TEXT below:

His comments on the Affordable Care Act miss the mark. Efforts were made to find a bipartisan solution to a real problem at the start of the Obama Administration (I certainly had some first hand knowledge as to the involvement of the pharma industry at that time) but the recalcitrant Republican party did not want to take part (remember Senate Minority Leader Mitch McConnell’s statement of non-cooperation???). Epstein complains about a number of ACA features but just as with any critic does not offer any solutions.
Stock market performance since the start of the Trump administration but has not been any better than what we saw when Obama was in office as the country emerged from the great recession (I judge this by my own equity portfolio as well as the overall index). This is a net plus for investors but does not confront the brutal fact that wages for most workers have barely budged when adjusted for inflation. One also has to be careful in assessing such increases in valuation and account for stock buybacks on the part of companies that are repatriating foreign earnings following the recent “tax reform” legislation. It will take a little more time to assess this impact as we look at SEC filings but my preliminary take from selected companies I’ve looked at is that this is a significant contributor to rising stock prices.
My read of the article is that it is more ‘revisionist history’ than an astute analysis.
Hazel Meade
Aug 29 2018 at 1:55pm
Well, as usual people attribute to the President too much that is really attributable to Congress. Trump should not be credited with the tax reform bill. Everything in it is someone else’s idea, and it was Paul Ryan that pushed it through Congress, not Trump. Trump if anything may have caused it to be less good that it otherwise may have been by scuttling agreements with the Democrats on better versions.
David Henderson
Aug 31 2018 at 7:31pm
You write that Trump should not be credited with the tax reform bill. False. He signed it. You’re right that he didn’t come up with it, but without him, it would not be law.

End of TEXT.
EXTRACTED DATA below:

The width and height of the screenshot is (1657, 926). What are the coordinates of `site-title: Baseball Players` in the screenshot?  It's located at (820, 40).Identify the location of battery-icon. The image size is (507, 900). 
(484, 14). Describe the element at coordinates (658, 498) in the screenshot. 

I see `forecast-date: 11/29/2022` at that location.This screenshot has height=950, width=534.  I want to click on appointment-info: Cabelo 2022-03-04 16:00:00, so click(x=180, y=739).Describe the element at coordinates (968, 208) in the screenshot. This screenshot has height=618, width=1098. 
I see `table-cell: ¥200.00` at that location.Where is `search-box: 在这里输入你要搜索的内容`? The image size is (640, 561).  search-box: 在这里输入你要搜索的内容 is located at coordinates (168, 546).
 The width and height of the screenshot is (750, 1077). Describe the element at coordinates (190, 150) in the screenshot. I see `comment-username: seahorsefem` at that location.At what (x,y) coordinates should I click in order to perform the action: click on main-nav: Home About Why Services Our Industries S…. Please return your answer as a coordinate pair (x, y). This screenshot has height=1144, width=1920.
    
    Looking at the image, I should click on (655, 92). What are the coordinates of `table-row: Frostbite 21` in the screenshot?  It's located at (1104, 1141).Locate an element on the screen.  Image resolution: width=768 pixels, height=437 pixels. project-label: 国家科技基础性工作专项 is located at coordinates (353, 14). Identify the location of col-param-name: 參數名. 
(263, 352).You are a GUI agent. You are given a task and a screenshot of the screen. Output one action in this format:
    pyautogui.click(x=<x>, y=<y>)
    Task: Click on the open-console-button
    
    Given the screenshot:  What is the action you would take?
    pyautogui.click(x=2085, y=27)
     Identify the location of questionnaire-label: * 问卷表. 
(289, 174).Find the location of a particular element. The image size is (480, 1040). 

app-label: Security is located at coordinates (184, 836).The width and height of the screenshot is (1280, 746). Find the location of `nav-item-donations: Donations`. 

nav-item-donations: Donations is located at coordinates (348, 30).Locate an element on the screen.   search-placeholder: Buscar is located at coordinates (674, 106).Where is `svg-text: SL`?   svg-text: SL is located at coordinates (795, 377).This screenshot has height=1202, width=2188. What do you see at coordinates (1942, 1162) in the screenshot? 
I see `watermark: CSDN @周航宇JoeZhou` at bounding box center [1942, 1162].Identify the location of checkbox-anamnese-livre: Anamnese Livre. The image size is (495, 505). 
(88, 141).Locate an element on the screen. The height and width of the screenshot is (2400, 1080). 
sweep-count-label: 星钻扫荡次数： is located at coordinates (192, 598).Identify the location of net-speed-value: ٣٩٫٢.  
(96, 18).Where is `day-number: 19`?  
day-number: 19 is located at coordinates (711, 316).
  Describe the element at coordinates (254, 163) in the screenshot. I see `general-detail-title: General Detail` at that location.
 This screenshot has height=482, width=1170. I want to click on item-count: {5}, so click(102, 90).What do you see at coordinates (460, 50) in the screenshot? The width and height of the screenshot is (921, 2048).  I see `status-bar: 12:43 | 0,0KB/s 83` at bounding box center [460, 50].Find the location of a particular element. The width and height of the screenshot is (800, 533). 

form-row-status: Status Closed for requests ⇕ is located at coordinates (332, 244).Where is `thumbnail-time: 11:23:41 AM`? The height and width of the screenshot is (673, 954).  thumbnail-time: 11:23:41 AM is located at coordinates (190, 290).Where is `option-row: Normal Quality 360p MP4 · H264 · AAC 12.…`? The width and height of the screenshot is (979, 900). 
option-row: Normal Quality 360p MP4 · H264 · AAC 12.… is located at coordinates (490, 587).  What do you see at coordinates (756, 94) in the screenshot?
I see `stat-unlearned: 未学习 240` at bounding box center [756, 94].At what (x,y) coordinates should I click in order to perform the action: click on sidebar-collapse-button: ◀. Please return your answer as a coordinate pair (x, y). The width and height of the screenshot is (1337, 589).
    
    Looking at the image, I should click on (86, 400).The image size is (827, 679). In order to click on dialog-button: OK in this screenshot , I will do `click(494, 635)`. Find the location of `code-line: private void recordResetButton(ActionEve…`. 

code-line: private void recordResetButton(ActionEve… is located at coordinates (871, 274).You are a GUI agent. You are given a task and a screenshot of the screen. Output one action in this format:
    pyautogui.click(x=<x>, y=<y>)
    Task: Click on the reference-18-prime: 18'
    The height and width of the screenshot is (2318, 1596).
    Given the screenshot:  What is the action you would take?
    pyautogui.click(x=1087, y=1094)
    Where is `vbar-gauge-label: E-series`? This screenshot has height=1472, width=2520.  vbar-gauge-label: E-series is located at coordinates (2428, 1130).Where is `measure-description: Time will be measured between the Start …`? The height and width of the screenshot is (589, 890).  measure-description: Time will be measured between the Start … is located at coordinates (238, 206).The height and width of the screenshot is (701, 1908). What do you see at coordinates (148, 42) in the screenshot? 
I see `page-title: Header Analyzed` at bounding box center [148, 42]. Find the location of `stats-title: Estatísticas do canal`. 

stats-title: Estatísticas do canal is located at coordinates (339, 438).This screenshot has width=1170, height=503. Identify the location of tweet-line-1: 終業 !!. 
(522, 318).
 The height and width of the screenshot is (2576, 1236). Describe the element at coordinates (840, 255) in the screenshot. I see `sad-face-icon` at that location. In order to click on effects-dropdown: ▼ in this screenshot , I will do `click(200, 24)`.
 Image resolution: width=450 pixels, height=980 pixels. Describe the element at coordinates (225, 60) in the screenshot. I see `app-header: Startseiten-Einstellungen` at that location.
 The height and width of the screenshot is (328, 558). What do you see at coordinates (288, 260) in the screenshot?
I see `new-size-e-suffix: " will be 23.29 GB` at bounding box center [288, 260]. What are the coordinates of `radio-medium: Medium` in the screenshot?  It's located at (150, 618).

End of EXTRACTED DATA.

### TASKS
1 - From the comment thread, write out the part from "His comments on" to "offer any solutions.".
2 - Translate this sentence from the comment thread into Spanish: "You’re right that he didn’t come up with it, but without him, it would not be law."
3 - Sum up the comment thread in two sentences.

### RESPONSE LIST
1 -
His comments on the Affordable Care Act miss the mark. Efforts were made to find a bipartisan solution to a real problem at the start of the Obama Administration (I certainly had some first hand knowledge as to the involvement of the pharma industry at that time) but the recalcitrant Republican party did not want to take part (remember Senate Minority Leader Mitch McConnell’s statement of non-cooperation???). Epstein complains about a number of ACA features but just as with any critic does not offer any solutions.

2 - Tienes razón en que no se le ocurrió a él, pero sin él, no sería ley.

3 - One commenter says Epstein complains about features of the Affordable Care Act without offering solutions, and argues that stock gains under Trump have been no better than under Obama while most workers' wages have barely budged after inflation. Hazel Meade says Trump should not be credited with the tax reform bill because Paul Ryan pushed it through Congress, and David Henderson replies that Trump deserves credit because he signed it.